● RECORD EXTRACTS:
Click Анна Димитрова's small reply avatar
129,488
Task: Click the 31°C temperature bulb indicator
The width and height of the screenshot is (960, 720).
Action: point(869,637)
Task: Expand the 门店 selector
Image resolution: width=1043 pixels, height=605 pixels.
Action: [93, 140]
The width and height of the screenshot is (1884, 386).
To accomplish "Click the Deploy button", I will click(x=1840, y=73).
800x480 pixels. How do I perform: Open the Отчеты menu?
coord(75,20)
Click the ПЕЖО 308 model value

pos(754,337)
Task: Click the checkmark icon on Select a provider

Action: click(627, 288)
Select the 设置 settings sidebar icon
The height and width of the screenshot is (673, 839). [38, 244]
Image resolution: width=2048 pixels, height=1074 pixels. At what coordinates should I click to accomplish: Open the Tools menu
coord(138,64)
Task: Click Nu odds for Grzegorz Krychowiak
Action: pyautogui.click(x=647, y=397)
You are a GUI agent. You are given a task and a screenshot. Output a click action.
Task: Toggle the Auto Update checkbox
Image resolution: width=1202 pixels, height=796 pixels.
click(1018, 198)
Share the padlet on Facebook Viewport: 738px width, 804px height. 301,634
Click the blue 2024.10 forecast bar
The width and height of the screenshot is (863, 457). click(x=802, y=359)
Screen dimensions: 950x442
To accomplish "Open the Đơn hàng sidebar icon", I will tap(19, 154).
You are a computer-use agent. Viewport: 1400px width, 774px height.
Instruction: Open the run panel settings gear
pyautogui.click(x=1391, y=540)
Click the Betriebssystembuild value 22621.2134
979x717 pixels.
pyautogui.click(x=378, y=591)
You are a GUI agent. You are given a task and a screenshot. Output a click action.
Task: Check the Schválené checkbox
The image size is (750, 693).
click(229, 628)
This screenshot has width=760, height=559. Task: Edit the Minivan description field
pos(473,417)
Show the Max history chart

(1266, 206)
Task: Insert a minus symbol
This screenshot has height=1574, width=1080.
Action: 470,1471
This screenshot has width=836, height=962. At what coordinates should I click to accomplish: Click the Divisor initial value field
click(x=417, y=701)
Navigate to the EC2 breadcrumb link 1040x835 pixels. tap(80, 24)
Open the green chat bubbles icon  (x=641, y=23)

● WHAT YOU NEED TO DO: Please transcribe the data shown above in full, exactly as it stands.

● RESPONSE FOR THIS EXERCISE:
Click Анна Димитрова's small reply avatar
129,488
Task: Click the 31°C temperature bulb indicator
The width and height of the screenshot is (960, 720).
Action: point(869,637)
Task: Expand the 门店 selector
Image resolution: width=1043 pixels, height=605 pixels.
Action: [93, 140]
The width and height of the screenshot is (1884, 386).
To accomplish "Click the Deploy button", I will click(x=1840, y=73).
800x480 pixels. How do I perform: Open the Отчеты menu?
coord(75,20)
Click the ПЕЖО 308 model value

pos(754,337)
Task: Click the checkmark icon on Select a provider

Action: click(627, 288)
Select the 设置 settings sidebar icon
The height and width of the screenshot is (673, 839). [38, 244]
Image resolution: width=2048 pixels, height=1074 pixels. At what coordinates should I click to accomplish: Open the Tools menu
coord(138,64)
Task: Click Nu odds for Grzegorz Krychowiak
Action: pyautogui.click(x=647, y=397)
You are a GUI agent. You are given a task and a screenshot. Output a click action.
Task: Toggle the Auto Update checkbox
Image resolution: width=1202 pixels, height=796 pixels.
click(1018, 198)
Share the padlet on Facebook Viewport: 738px width, 804px height. 301,634
Click the blue 2024.10 forecast bar
The width and height of the screenshot is (863, 457). click(x=802, y=359)
Screen dimensions: 950x442
To accomplish "Open the Đơn hàng sidebar icon", I will tap(19, 154).
You are a computer-use agent. Viewport: 1400px width, 774px height.
Instruction: Open the run panel settings gear
pyautogui.click(x=1391, y=540)
Click the Betriebssystembuild value 22621.2134
979x717 pixels.
pyautogui.click(x=378, y=591)
You are a GUI agent. You are given a task and a screenshot. Output a click action.
Task: Check the Schválené checkbox
The image size is (750, 693).
click(229, 628)
This screenshot has width=760, height=559. Task: Edit the Minivan description field
pos(473,417)
Show the Max history chart

(1266, 206)
Task: Insert a minus symbol
This screenshot has height=1574, width=1080.
Action: 470,1471
This screenshot has width=836, height=962. At what coordinates should I click to accomplish: Click the Divisor initial value field
click(x=417, y=701)
Navigate to the EC2 breadcrumb link 1040x835 pixels. tap(80, 24)
Open the green chat bubbles icon  (x=641, y=23)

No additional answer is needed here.